Gray, 82, got his first bank from his mother in 1937, when he was six years old. The clock-shaped bank has a metre mechanism that counts the money as it is deposited. Even now, if Gray puts a coin in the slot, the dial moves over a notch and totals the amount of money saved.

"When you get to $9.99 it automatically opens," said Gray, who noted that once, when he was still quite small, he decided he needed a nickel out of his stash, but there was no way to easily open the bank.

"I needed a nickel for something so I pried it open," he said, still marvelling at the fact that this mother was able to send the toy back to the manufacturer to get it repaired.

"She sent the bank to New Hampshire and they sent it back after they repaired it. They also sent a cheque for the amount of money that was inside, less the 25 cents it cost for handling charges."

While the bank's original purpose is obvious, Gray doesn't credit it with turning him into a fervent saver.

"I suppose that was her original intent," he said with a smile.

He collected pennies for a time but recently traded them in for just over $400. Instead, it's the toys themselves that fascinate him.

Some are old, such as a book-shaped one from the Canadian Bank of Commerce. The palm-sized bank has a place for a tiny key and features a printed sales-pitch message that invites the owner to collect small change and then deposit it in a bank account.

Another friend gave him a bank made out of an old Velveeta cheese box. The bottom of the bank is missing but still, Gray has a nostalgic attachment to the thing.

"Velveeta used to come in wooden boxes like this and someone went to the trouble to take the box and cut a slot in it for a coin. But it's like most of my boxes, it came from a friend. A friend saw it and said, 'I gotta buy this for Jim Gray!'"

The irony

Gray has studied his own collection a bit to try to understand the irony of saving banks instead of money.

He and his wife Pat have lived in St. Albert for 40 years and brought their children up here. He was a salesman all his life, working for Wilson's Stationery for a time and later, before he retired, he was a distributer for World's Finest Chocolates.

He has an easy-going friendly kibitzing way about him, and like many salesmen, he always has a ready joke and a quick saying or turn of phrase. So it's not surprising that he likes these banks. They make him smile.

Pat shares the humour too and although she doesn't collect them for herself, she likes the jokes.

"Here, put a penny in here," she invites, at the same time as she gingerly places an outhouse-shaped bank before a visitor.

Sure enough, when the penny is deposited, there's a toilet-humour type of bang as the little balsa wood bank falls apart. The surprise causes great merriment for everyone involved.
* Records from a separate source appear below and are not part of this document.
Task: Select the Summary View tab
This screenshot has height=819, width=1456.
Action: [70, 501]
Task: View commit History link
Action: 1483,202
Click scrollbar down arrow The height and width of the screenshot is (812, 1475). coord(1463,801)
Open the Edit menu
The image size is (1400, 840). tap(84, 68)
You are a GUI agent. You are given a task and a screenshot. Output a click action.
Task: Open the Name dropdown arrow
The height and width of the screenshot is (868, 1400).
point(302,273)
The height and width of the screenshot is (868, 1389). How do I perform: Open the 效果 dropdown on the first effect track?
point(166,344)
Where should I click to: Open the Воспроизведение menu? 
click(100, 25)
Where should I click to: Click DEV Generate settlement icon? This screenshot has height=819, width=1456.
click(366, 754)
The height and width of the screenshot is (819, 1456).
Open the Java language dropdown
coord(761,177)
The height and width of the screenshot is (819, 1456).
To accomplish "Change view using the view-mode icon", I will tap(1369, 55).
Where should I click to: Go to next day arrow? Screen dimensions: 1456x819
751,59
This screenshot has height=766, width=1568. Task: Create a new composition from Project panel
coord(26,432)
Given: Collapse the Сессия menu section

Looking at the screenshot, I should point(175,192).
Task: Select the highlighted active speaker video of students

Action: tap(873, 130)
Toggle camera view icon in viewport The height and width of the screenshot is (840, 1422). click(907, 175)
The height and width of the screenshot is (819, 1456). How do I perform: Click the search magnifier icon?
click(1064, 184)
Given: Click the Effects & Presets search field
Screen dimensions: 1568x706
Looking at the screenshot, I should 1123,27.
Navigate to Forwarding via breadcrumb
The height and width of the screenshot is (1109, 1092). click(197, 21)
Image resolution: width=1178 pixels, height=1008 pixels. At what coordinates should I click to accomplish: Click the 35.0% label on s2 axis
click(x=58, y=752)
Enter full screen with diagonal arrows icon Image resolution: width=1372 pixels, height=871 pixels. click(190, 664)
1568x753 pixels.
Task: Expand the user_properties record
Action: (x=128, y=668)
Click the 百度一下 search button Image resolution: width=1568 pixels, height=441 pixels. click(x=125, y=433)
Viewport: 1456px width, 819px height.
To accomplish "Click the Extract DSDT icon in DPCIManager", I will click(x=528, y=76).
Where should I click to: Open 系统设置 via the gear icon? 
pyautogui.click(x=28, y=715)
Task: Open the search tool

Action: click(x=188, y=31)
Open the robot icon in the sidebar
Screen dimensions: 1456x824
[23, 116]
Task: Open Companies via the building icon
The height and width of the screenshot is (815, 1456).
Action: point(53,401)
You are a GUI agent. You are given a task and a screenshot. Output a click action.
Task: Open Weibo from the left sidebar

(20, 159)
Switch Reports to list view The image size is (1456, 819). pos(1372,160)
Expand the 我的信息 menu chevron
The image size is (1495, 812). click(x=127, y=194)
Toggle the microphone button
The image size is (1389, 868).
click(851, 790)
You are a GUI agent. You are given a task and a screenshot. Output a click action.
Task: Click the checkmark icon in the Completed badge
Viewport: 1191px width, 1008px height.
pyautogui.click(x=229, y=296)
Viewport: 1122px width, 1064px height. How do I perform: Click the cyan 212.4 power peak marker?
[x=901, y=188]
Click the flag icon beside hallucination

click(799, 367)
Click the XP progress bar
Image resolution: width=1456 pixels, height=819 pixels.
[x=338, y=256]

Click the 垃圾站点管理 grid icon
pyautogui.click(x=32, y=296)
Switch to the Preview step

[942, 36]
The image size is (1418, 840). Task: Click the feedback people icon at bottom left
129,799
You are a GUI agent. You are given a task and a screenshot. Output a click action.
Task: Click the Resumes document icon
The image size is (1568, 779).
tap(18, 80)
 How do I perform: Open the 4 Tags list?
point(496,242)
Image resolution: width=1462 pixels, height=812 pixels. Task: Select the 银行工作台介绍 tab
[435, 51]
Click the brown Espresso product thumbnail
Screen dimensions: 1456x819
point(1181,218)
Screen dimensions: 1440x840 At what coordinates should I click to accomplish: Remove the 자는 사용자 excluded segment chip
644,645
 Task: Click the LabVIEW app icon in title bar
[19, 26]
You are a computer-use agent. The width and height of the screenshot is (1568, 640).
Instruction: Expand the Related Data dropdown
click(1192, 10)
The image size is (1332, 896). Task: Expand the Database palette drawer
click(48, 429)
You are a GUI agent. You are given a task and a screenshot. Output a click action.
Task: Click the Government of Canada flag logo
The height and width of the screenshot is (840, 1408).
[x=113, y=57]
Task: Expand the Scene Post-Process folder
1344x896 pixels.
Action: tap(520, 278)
Even the phrase "piggy bank" is a play on words, which Gray enjoys.

"The first piggy banks in England weren't really pig-shaped but they were pots made from a kind of clay called pygg. People stuffed their money in them and someone got the idea of making piggy-banks," he said.

He ponders the different shapes and ideas represented in the various banks lining his walls and at the same time wonders about the people who manufactured them.

"It amazes me that someone, somewhere thinks up all these shapes. Imagine the guy in China somewhere making them. Someone asks him what he does for a living and he says, 'I make piggy banks, sir!' "

He admits his growing collection is a problem at times because he has to keep building more shelves, but there's no stopping him now. He even sent a letter to Guinness Book of Records to tell them about the quantity of his collection.

"I haven't heard from the Guinness folks. But once you get going, it's hard to quit. I was going to quit when I got to 300, then I got two more. Well what do you do then?" he asked.

All the many different banks have one thing in common, however. They don't have money in them.

"The first thing I do when I buy one is I shake it. Then I take all the plugs out of them," Gray said.

Instead of saving change, his collection makes him smile and gives visitors a chuckle. Gray looks at them and remembers the time he bought them as well as the friends and family members who brought home a bank for him from their own holidays.

"Besides, for an old guy like me," he said, "at Christmas or birthdays, people can always find something to give me and that's another piggy bank."